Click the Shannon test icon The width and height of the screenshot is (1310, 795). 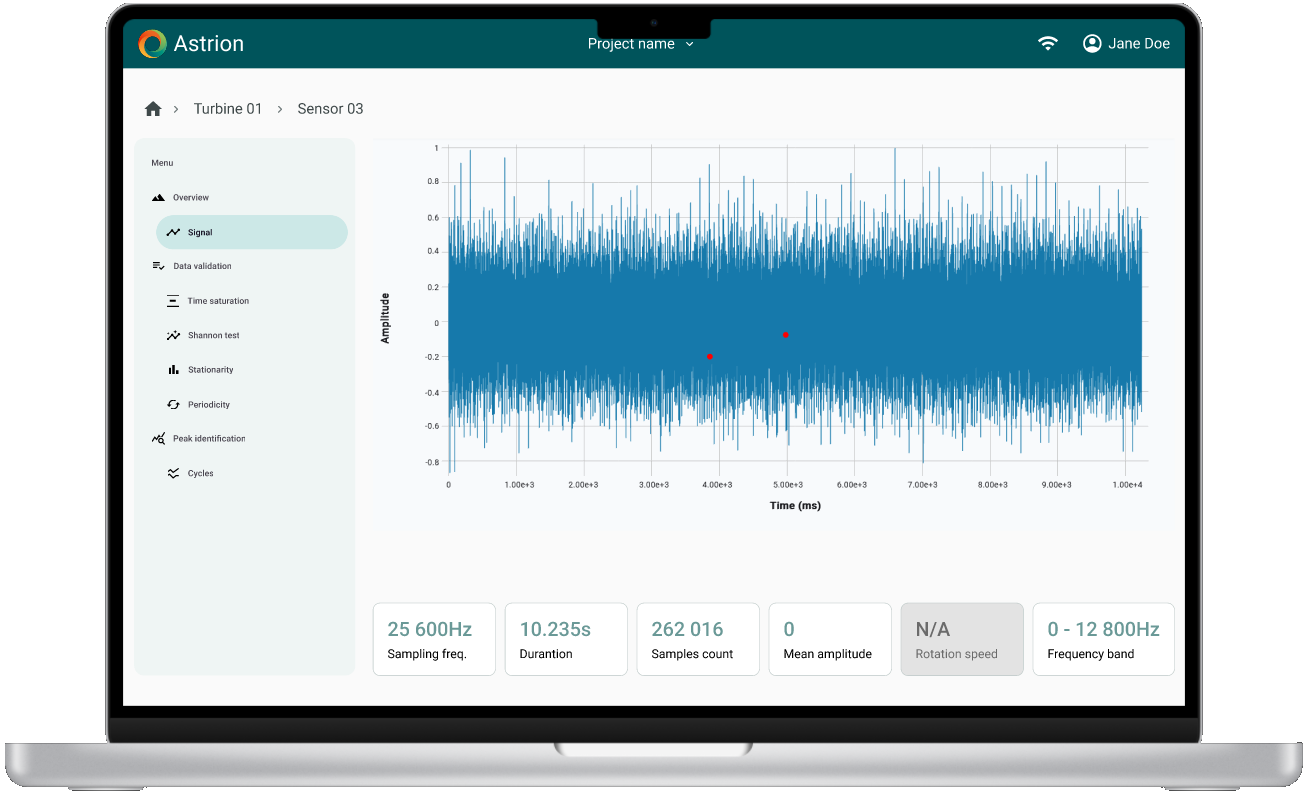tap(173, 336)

--

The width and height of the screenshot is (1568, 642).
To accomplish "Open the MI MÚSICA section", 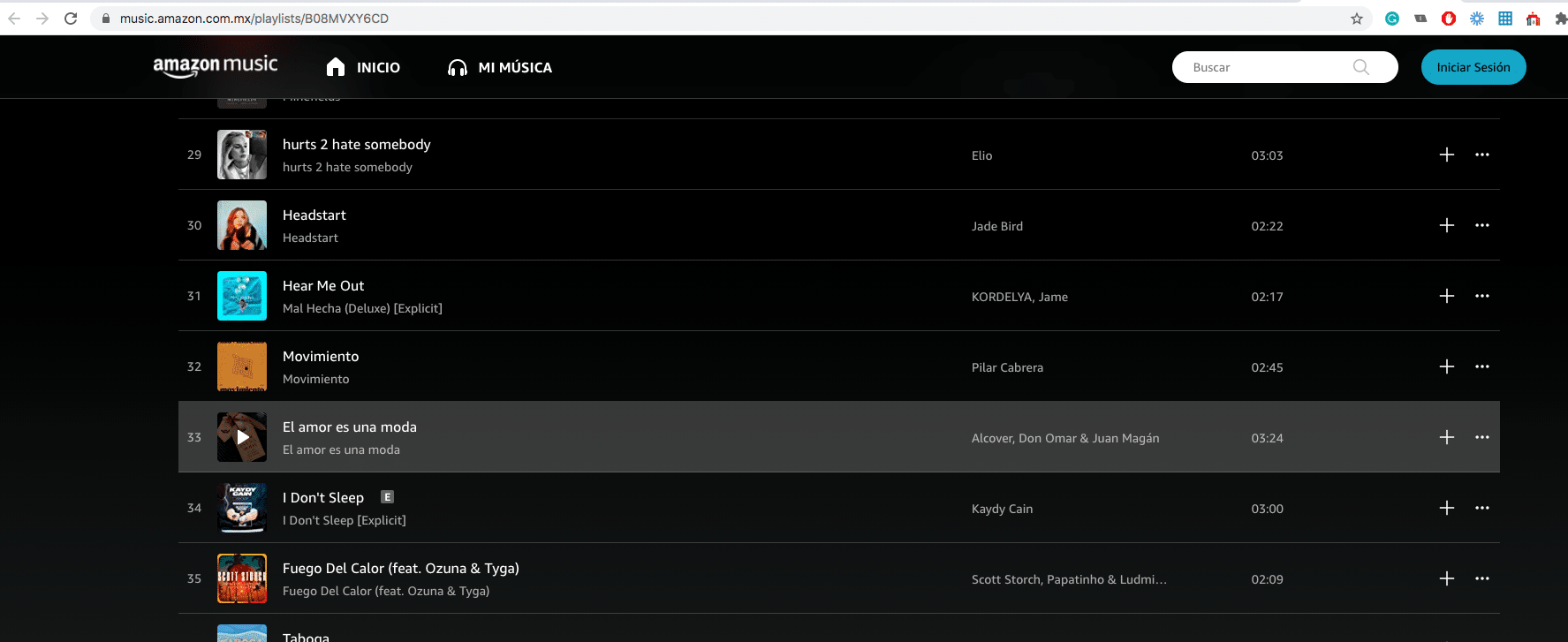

--

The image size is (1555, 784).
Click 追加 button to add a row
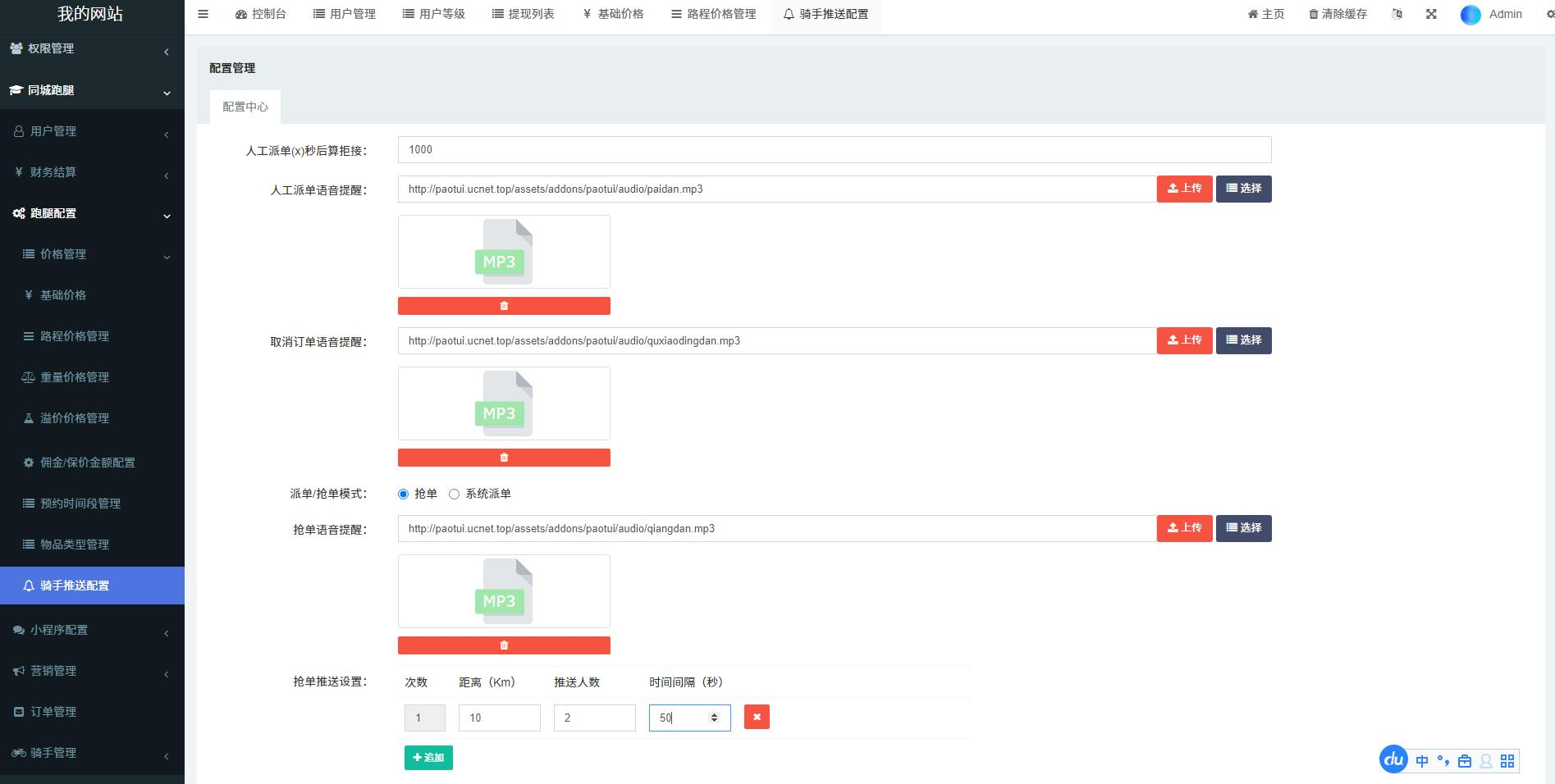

[Work order]
In the entries above, please find the line with "The image size is (1555, 784)." and the line with "Click 追加 button to add a row", then write out exactly those two lines and every line between them, and nothing more.

[Answer section]
The image size is (1555, 784).
Click 追加 button to add a row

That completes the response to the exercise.